Ich habe vor Jahren in einer längst fusionierten, grünen Bank erlebt, wie man dort mithilfe von Benutzerzertifikaten faktisch alle Anwendungen ohne vom Anwender wahrgenommene Anmeldung sicher nutzen konnte. Mit Betriebsausweis und PIN waren alle Fälle von Authentifizierung erschlagen – und das bei hunderten Fachanwendungen!

Eine andere These aus dem alten Buch lautet

„Ein Computer, zu dem unbefugte Dritte physikalischen Zugriff hatten, ist nicht mehr Ihr Computer.“

Auch diese These hat mit erfolgreichen Angriffen auf Bitlocker nichts von ihrer Aktualität verloren. Und im Gegensatz zu damals gilt es heute, die unüberschaubare Anzahl von Mobilgeräten mit in den Griff zu bekommen. Was helfen alle Sicherheitsmaßnahmen wie Alarmanlagen und Sicherheitsglas, wenn die Putzfirma ein Sub-sub-subunternehmen schickt, Notebooks im Parkhaus auf dem Autodach liegenbleiben, oder private Handys mit Firmendaten zum 25-Euro-Handy-Reparaturonkel gebracht werden, um das Display zu reparieren…

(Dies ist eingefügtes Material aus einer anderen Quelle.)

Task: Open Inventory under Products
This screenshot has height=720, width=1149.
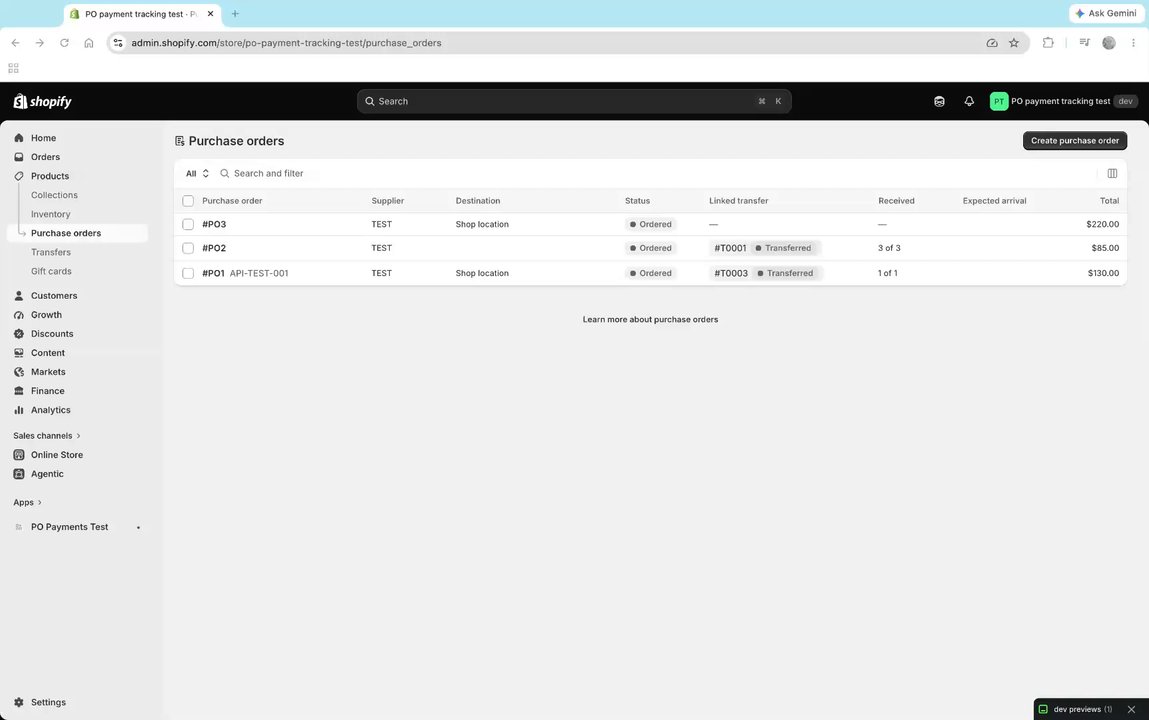Action: (x=51, y=214)
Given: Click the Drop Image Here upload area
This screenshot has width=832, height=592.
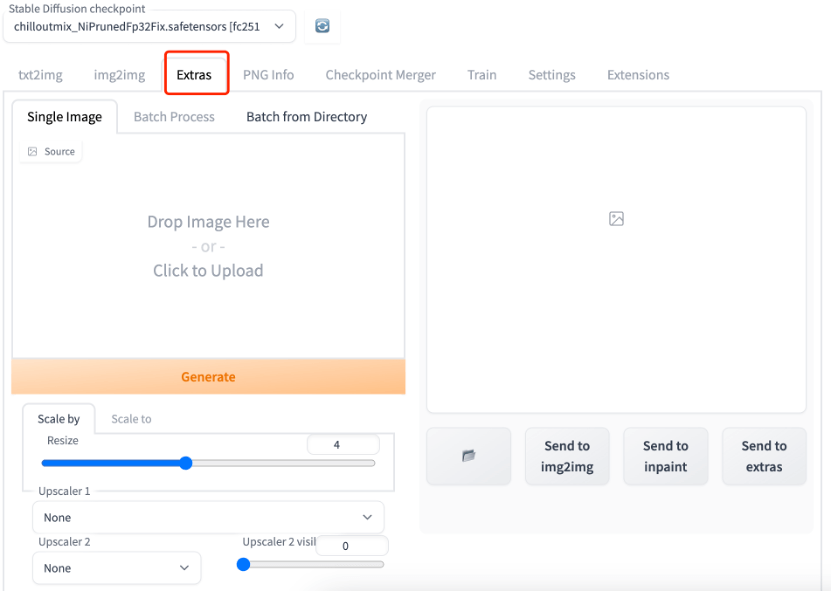Looking at the screenshot, I should click(x=208, y=246).
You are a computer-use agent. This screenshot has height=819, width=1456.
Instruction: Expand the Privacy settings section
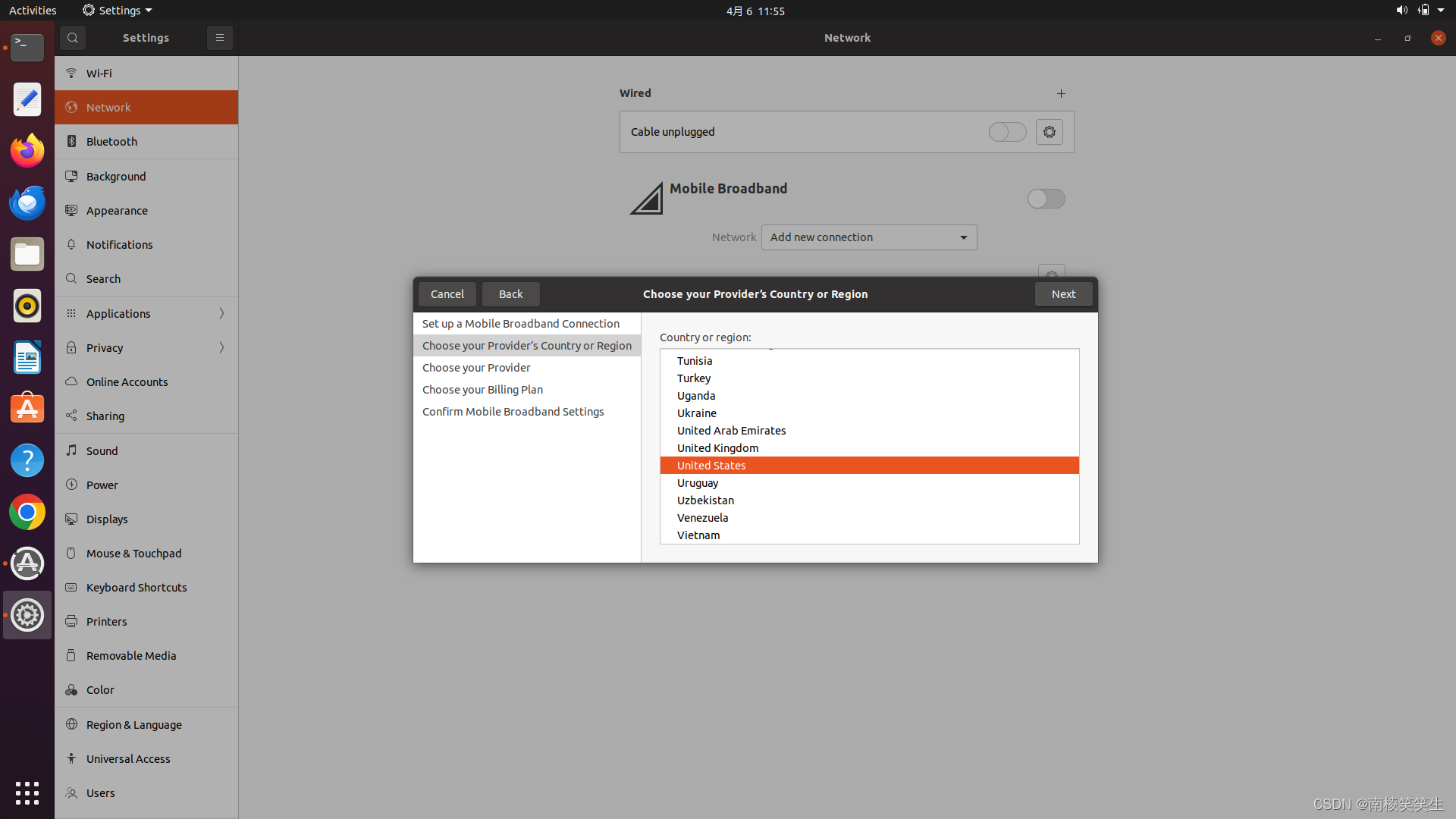(x=146, y=348)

Eine weitere These – und die war damals schon alt – lautet

„Ein veraltetes Virenschutzprogramm ist nur unwesentlich besser, als gar kein Virenschutzprogramm.“

Dem möchte ich in Zeiten eines kostenlos mitgeliefertem Windows Defender hinzufügen: Ebenso gefährlich sind kostenlose Versionen, die keine Archive scannen, dafür aber ständig die Nutzer mit Werbepopups derart abstumpfen, dass bei einer echten Warnung der Nutzer den Alarm nur noch wegklickt. Und lassen Sie sich nicht von den Werbeversprechen einer gelben oder roten Software überreden, ganze „Suites“ zu installieren. Das letzte was Sie möchten, ist das Ihre Rechner im Hintergrund als Kryptominer für Ihre Antivirus-Total-Mega-Protection-Suite tätig ist – nur weil das sooo cool ist.


Ist das Buch gut gealtert? Ja!

Sind die Thesen und Ansätze zum Thema IT-Sicherheit noch aktuell? Angewandt auf moderne Betriebssysteme und Bedürfnisse: Ja!


Einerseits ist das Betriebssystem einfach nicht kleinzukriegen und taucht als embedded Zombie auch im Jahr 2024 immer wieder auf. Andererseits haben die Thesen zur Sicherheit an sich nichts von ihrer Bedeutung verloren. Im Gegenteil: wähnte man sich durch Datenträgerverschlüsselung lange Zeit in Sicherheit, werden immer wieder Exploits dafür gefunden. Sowohl Bitlocker als auch TPM-Module (Trusted Platform Module) wurden in der Vergangenheit bei physikalischem Zugriff überwunden.

Ja, ich gebe zu, der Aufwand ist hoch. Aber wieviel Aufwand ist eine dritte Partei bereit zu treiben, wenn auf einem Rechner Informationen zu Prototypen, Patenten, Datenleaks, Whistleblowern, Politikern oder Verteidigungsanlagen liegen?